WHAT TO DO.
(1) Print the part of the piece on terrorism and oil that begins at the words "In his February" and stops after the words "known to everyone.", copied word for word.
(2) Return these lines from the rows unchanged, starting at the line that has "has height=494, width=872." and stopping after the line that has "(157, 396).", with both of those lines included.

PASSAGE PROVIDED.
#####

Defeat Terrorism: Abandon Oil
In the wake of the attacks on the World Trade Center and the Pentagon, George W. Bush declared that America had been targeted "because we're the brightest beacon for freedom and opportunity in the world." Maybe there's another reason.
In his February 23, 1998 call for a "Jihad against the Crusaders," the wealthy Saudi-born militant Osama bin Laden argued that it was a religious duty "to kill the Americans and their allies—civilians and military" to force US soldiers "out of all the lands of Islam." He cited "three facts that are known to everyone.
Bin Laden wrote bitterly of King Fahd`s decision to invite thousands of US soldiers to establish a stronghold inside Saudi Arabia, the homeland of the holy Islamic City of Mecca. "[F]or more than seven years," bin Laden wrote, "the US has been occupying the lands of Islam in the holiest of places . . ., plundering its riches, dictating to its rulers, humiliating its people, terrorizing its neighbors, and its bases . . . into a spearhead through which to fight the neighboring Muslim peoples."
Bin Laden also railed against the US's "continuing aggression against the Iraqi people . . . despite the huge number of those killed, in excess of one million."

#####

Saved entries.
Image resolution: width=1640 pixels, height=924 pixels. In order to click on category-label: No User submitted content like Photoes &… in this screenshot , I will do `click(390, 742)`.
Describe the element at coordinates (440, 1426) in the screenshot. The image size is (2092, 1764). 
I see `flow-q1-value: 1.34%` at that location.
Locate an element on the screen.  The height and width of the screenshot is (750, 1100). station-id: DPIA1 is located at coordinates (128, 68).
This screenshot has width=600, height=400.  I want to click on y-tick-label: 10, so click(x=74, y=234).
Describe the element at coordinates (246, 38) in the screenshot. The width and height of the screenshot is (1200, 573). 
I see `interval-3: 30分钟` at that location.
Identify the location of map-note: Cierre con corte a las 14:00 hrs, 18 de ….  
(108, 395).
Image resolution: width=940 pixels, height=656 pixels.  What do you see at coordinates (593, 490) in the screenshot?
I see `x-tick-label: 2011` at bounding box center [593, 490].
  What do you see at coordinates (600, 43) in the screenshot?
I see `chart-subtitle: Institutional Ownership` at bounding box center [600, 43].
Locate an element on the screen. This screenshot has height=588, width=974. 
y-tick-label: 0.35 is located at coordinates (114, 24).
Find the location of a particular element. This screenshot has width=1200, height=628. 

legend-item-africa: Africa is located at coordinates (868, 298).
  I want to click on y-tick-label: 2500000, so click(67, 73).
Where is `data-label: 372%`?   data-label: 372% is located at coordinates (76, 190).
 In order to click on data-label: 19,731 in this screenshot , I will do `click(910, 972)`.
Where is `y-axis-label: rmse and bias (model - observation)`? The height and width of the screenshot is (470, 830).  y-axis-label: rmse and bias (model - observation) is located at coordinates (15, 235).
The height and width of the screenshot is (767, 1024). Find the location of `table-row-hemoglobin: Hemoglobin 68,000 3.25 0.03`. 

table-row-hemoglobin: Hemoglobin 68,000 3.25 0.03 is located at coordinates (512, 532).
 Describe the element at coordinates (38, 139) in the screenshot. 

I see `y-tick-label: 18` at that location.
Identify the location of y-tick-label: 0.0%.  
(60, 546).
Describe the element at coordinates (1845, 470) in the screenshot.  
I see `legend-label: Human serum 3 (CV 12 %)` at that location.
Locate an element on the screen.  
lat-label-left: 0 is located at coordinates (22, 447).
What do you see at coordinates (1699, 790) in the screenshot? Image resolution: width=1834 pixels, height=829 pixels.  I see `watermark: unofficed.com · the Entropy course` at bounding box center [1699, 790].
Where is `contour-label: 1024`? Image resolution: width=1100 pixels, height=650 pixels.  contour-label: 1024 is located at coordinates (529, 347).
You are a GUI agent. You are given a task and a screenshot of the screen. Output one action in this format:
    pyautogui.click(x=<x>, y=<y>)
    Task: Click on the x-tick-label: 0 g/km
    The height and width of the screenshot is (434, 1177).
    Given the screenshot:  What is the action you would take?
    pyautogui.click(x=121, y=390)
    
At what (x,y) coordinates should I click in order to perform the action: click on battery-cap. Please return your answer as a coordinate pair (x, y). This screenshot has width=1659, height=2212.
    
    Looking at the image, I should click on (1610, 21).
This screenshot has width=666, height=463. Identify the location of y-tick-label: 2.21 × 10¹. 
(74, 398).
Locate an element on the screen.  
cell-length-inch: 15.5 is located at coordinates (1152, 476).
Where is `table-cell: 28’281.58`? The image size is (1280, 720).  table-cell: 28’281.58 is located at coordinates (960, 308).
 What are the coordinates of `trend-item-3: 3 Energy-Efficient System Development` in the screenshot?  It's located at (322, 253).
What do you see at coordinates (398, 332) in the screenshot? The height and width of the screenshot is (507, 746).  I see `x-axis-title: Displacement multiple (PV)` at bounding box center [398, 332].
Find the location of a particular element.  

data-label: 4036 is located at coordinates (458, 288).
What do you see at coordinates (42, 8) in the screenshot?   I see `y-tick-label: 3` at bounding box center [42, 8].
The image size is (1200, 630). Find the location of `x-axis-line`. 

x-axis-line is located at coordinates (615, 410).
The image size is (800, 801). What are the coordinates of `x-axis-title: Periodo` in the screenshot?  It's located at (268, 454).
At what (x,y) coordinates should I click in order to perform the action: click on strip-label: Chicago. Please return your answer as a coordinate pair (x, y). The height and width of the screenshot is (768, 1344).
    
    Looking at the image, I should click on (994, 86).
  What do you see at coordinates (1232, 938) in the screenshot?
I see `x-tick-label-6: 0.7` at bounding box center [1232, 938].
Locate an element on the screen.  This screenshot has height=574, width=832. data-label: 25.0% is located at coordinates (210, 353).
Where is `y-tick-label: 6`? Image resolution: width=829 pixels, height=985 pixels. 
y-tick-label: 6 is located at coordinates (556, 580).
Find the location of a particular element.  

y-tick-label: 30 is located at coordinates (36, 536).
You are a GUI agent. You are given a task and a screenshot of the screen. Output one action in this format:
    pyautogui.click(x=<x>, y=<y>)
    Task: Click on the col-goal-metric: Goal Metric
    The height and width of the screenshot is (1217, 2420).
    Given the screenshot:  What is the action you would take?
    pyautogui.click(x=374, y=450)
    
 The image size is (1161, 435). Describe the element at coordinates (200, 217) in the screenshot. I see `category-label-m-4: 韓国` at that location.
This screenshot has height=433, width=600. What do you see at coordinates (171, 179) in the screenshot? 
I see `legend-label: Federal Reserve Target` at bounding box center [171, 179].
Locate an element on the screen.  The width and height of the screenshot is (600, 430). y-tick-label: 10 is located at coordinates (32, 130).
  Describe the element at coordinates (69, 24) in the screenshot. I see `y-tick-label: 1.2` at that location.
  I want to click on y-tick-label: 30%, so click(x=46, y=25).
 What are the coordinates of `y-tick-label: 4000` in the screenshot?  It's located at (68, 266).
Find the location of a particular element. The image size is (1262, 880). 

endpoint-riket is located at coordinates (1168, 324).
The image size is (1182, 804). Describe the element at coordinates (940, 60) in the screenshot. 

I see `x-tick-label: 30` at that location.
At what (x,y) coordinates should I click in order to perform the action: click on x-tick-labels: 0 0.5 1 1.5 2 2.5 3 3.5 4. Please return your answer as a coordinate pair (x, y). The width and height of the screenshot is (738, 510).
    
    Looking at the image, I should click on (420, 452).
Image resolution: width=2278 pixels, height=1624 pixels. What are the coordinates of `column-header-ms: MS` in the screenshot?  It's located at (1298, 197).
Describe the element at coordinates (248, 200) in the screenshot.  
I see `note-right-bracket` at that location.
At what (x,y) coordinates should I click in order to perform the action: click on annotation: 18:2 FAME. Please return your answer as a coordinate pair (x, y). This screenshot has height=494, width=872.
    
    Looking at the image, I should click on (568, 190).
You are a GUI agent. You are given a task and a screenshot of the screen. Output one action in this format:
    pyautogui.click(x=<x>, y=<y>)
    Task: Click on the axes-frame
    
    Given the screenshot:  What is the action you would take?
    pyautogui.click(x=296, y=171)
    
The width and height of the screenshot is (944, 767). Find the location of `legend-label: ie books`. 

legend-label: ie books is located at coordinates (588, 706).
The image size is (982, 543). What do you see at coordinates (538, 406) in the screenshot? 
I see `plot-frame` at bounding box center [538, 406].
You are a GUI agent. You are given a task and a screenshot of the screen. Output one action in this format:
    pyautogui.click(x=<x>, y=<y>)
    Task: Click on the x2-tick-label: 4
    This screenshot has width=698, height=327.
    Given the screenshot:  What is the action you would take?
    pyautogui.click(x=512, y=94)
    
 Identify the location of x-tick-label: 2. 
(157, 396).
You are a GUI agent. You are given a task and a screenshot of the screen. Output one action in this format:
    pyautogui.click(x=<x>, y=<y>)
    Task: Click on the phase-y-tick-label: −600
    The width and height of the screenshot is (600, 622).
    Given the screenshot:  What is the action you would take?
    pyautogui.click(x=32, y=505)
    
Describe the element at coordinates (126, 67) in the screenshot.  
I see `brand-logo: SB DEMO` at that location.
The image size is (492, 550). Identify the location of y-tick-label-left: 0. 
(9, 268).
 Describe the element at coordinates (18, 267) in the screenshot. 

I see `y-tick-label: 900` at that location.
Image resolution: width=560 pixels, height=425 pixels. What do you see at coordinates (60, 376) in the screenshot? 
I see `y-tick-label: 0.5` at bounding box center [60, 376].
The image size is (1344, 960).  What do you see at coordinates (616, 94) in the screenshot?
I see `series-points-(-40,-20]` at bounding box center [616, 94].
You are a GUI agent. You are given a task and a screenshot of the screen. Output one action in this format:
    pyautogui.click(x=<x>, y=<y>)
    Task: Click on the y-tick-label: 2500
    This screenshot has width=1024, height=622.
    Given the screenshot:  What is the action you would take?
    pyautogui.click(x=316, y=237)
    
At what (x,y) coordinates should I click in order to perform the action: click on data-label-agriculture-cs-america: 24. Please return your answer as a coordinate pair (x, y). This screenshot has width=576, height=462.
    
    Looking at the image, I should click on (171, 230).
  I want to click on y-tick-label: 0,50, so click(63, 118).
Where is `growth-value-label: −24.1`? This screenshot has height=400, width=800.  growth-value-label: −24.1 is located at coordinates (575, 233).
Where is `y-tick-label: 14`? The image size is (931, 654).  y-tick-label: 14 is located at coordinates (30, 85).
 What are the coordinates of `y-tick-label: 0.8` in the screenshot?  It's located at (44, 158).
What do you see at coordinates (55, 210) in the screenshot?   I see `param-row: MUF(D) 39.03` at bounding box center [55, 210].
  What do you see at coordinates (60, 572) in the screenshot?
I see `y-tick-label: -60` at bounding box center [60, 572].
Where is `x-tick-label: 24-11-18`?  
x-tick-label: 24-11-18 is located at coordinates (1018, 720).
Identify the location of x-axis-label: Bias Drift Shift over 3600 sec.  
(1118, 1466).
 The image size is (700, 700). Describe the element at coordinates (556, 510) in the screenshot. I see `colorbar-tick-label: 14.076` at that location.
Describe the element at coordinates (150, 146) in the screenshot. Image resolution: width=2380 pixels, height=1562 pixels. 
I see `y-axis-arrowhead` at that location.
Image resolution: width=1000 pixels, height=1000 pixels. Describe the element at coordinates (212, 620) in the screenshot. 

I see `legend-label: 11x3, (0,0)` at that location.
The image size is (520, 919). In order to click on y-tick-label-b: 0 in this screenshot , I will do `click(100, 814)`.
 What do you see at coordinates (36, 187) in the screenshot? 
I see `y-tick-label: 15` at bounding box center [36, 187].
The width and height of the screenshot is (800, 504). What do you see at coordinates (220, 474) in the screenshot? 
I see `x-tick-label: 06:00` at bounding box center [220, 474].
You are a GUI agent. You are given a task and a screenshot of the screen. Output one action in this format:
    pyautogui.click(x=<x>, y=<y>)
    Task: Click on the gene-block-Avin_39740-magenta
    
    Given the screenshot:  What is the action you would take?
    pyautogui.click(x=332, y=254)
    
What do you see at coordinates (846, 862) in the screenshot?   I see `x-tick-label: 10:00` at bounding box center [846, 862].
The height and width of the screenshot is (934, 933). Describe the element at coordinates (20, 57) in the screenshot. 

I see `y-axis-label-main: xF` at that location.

#####

YOUR WRITTEN ANSWERS.
(1)
In his February 23, 1998 call for a "Jihad against the Crusaders," the wealthy Saudi-born militant Osama bin Laden argued that it was a religious duty "to kill the Americans and their allies—civilians and military" to force US soldiers "out of all the lands of Islam." He cited "three facts that are known to everyone.

(2)
At what (x,y) coordinates should I click in order to perform the action: click on annotation: 18:2 FAME. Please return your answer as a coordinate pair (x, y). This screenshot has height=494, width=872.
    
    Looking at the image, I should click on (568, 190).
You are a GUI agent. You are given a task and a screenshot of the screen. Output one action in this format:
    pyautogui.click(x=<x>, y=<y>)
    Task: Click on the axes-frame
    
    Given the screenshot:  What is the action you would take?
    pyautogui.click(x=296, y=171)
    
The width and height of the screenshot is (944, 767). Find the location of `legend-label: ie books`. 

legend-label: ie books is located at coordinates (588, 706).
The image size is (982, 543). What do you see at coordinates (538, 406) in the screenshot? 
I see `plot-frame` at bounding box center [538, 406].
You are a GUI agent. You are given a task and a screenshot of the screen. Output one action in this format:
    pyautogui.click(x=<x>, y=<y>)
    Task: Click on the x2-tick-label: 4
    This screenshot has width=698, height=327.
    Given the screenshot:  What is the action you would take?
    pyautogui.click(x=512, y=94)
    
 Identify the location of x-tick-label: 2. 
(157, 396).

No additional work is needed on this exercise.